Die Meerbruchswiesen an Westufer des Steinhuder Meeres mutieren gerade zu einem großen „Umschlagplatz“ für arktische Gänse. Um die 10.000 Blessgänse und einige Dutzend Saatgänse waren neben rund 1.000 Graugänse heute zu sehen. Nachmittags saßen fast 2.000 Blessgänse direkt vor der zweiten Beobachtungshütte und badeten in dem davor liegende Tümpel oder fraßen auf der Wiese. Es ist spannend, die Familien (Jungvögel sind noch bei Ihre Eltern und u. a. an der fehlenden Blesse zu erkennen) zu beobachten. Es gibt dominante, die andere verscheuchen, und weniger dominante, die sich lieber aus dem Staub machen, wenn die Raufbolde kommen. Jungenlose Paare oder Einzeltiere (wenige) haben nicht viel zu melden.
Ansonsten sind in den Meerbruchswiesen nun regelmäßig wieder Kornweihen zu sehen, die Seeadler bauten bereits wieder an ihrem Nest (verschiedene Beobachter).
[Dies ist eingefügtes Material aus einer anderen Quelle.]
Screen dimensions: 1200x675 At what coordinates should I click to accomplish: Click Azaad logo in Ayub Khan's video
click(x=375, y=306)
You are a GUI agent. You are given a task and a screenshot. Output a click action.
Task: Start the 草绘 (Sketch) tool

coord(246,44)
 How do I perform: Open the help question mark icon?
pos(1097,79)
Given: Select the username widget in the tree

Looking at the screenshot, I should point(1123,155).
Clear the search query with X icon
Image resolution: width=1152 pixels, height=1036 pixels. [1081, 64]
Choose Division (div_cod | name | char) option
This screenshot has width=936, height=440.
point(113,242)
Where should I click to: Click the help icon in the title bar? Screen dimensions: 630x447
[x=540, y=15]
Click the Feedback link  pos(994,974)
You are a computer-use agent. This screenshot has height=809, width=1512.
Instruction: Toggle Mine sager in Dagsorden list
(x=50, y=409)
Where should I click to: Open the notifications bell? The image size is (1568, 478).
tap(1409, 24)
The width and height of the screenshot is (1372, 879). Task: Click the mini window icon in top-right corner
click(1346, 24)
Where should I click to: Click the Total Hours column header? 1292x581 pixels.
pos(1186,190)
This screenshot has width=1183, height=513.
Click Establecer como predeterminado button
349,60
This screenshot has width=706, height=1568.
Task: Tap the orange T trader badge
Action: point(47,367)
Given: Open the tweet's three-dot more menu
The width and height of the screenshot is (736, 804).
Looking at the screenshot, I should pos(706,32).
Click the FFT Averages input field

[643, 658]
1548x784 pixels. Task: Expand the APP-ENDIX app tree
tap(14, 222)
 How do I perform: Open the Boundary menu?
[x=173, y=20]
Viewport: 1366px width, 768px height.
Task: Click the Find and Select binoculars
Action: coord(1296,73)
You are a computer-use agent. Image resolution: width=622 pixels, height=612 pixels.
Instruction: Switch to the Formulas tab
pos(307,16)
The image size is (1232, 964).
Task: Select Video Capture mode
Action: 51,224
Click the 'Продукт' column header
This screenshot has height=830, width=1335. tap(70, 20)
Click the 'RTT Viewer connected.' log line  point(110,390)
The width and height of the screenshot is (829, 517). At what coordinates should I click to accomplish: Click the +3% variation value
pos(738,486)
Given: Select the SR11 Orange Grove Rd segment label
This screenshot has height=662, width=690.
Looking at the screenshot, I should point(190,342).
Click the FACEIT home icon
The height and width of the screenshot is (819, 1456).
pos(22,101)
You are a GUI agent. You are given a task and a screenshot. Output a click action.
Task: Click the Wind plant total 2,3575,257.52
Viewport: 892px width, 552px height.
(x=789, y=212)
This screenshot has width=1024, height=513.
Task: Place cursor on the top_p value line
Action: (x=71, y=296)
Mittlerweile tut sich auch etwas am Ostufer. Unter dem kritischen Augenpaar eines Seeadlers begannen am gestrigen Donnerstag die Pflegearbeiten. Die drei Bilder zeigen wie effektiv die Pistenraupe allein heute im Bereich des Ostturmes gearbeitet und Weiden, Erlen und Birken entfernt hat. Es war höchste Eisenbahn, in den nächten Jahren wäre die Sicht wohl komplett zugewuchert. Nun wird wieder Raum für das Röhricht und für die in der Region einzigartigen nährstoffarmen Sümpfe und der damit verbundenen Fauna und Flora hergestellt.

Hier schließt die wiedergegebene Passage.